* [Task directions]:
Please keep pictures out of the copy, and print exactly the lines from the one containing "Given: Click the 台積電 weight value 49.0323" through the end of the records.

* [Study material]:
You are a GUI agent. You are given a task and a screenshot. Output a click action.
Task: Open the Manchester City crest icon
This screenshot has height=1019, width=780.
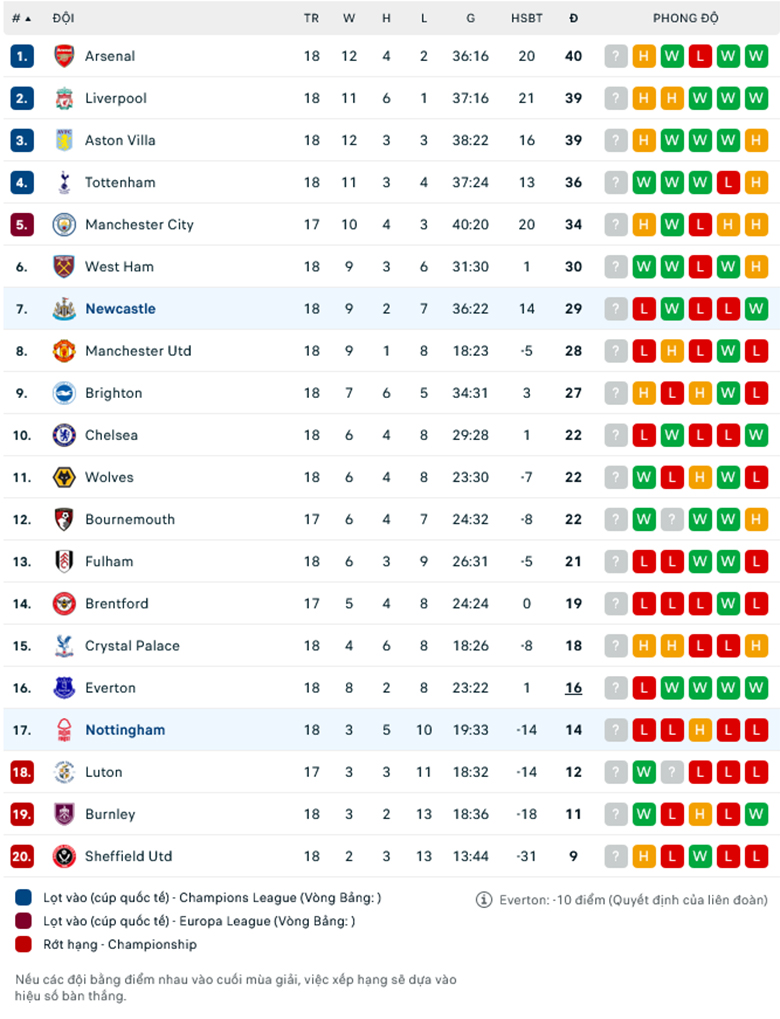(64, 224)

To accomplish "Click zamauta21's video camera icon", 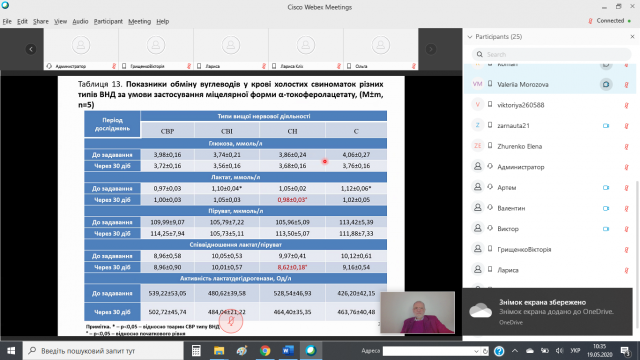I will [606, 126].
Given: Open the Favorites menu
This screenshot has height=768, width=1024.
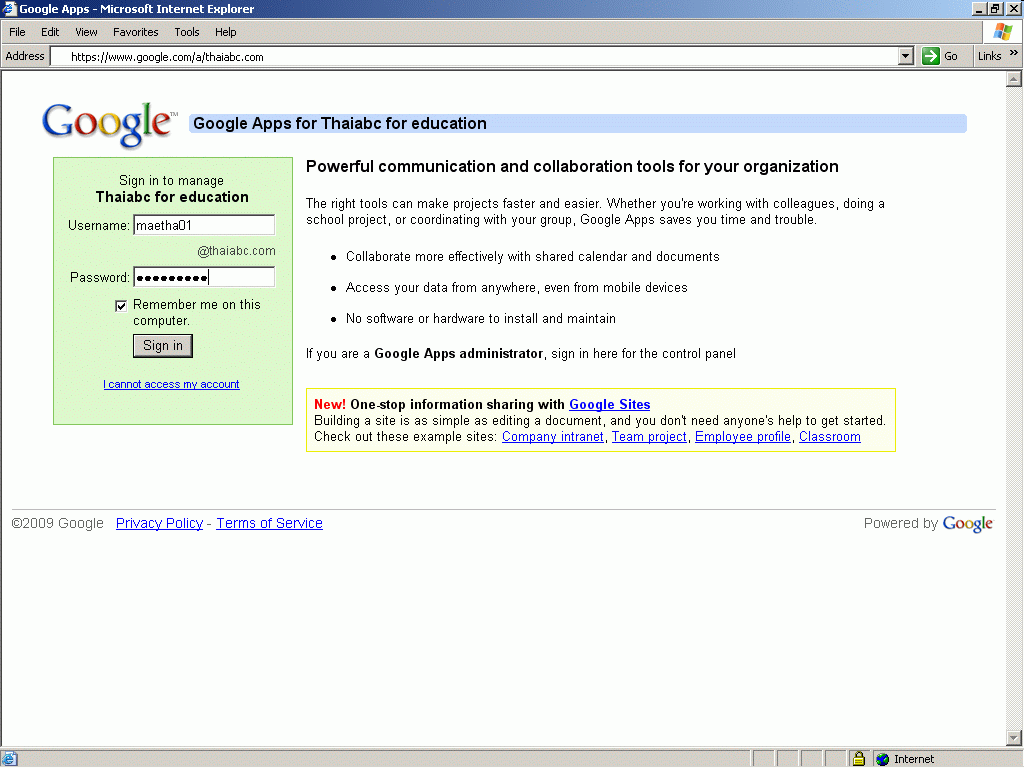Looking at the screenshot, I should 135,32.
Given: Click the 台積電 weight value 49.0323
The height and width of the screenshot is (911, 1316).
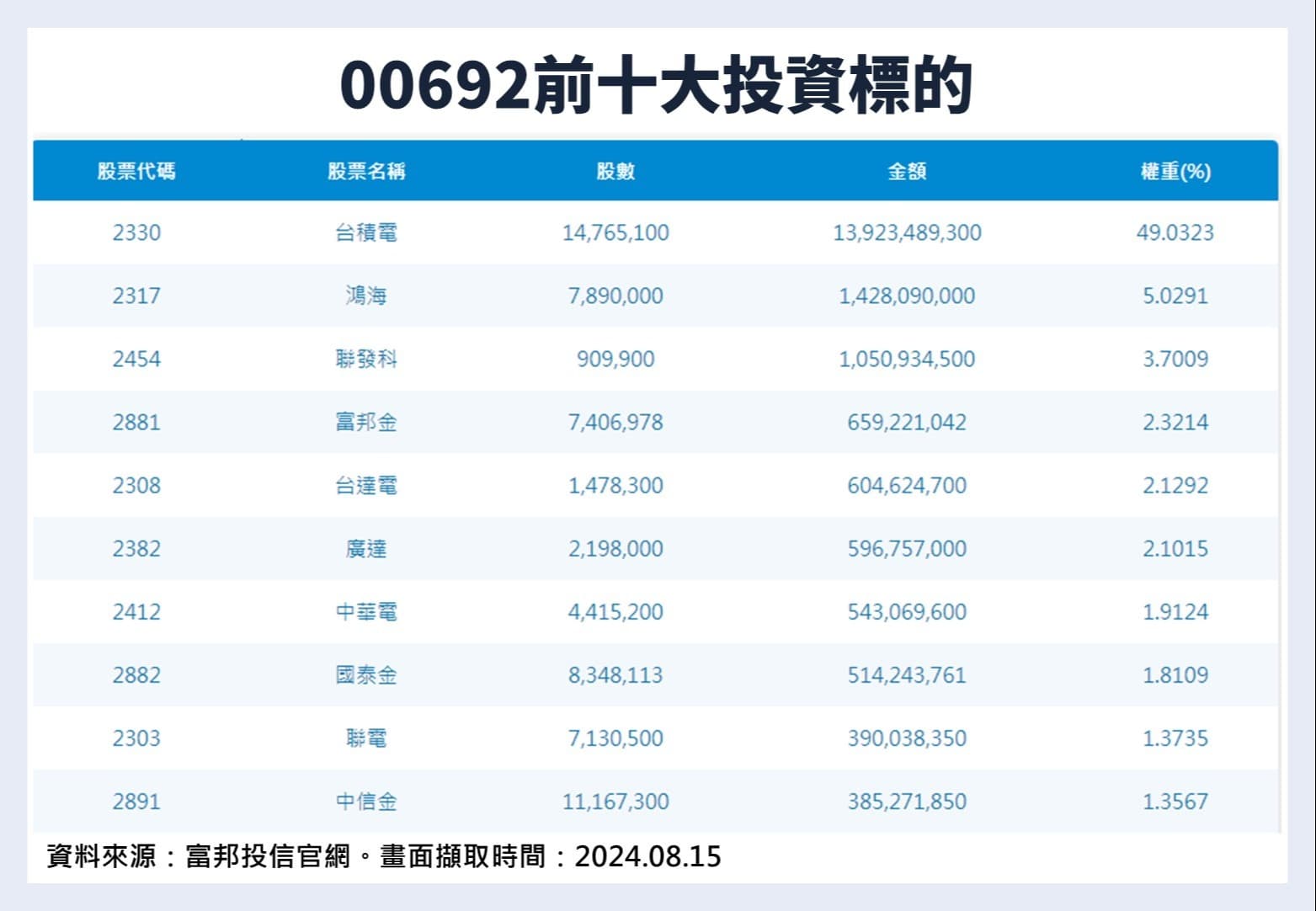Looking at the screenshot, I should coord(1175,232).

* [Task response]:
Given: Click the 台積電 weight value 49.0323
The height and width of the screenshot is (911, 1316).
Looking at the screenshot, I should coord(1175,232).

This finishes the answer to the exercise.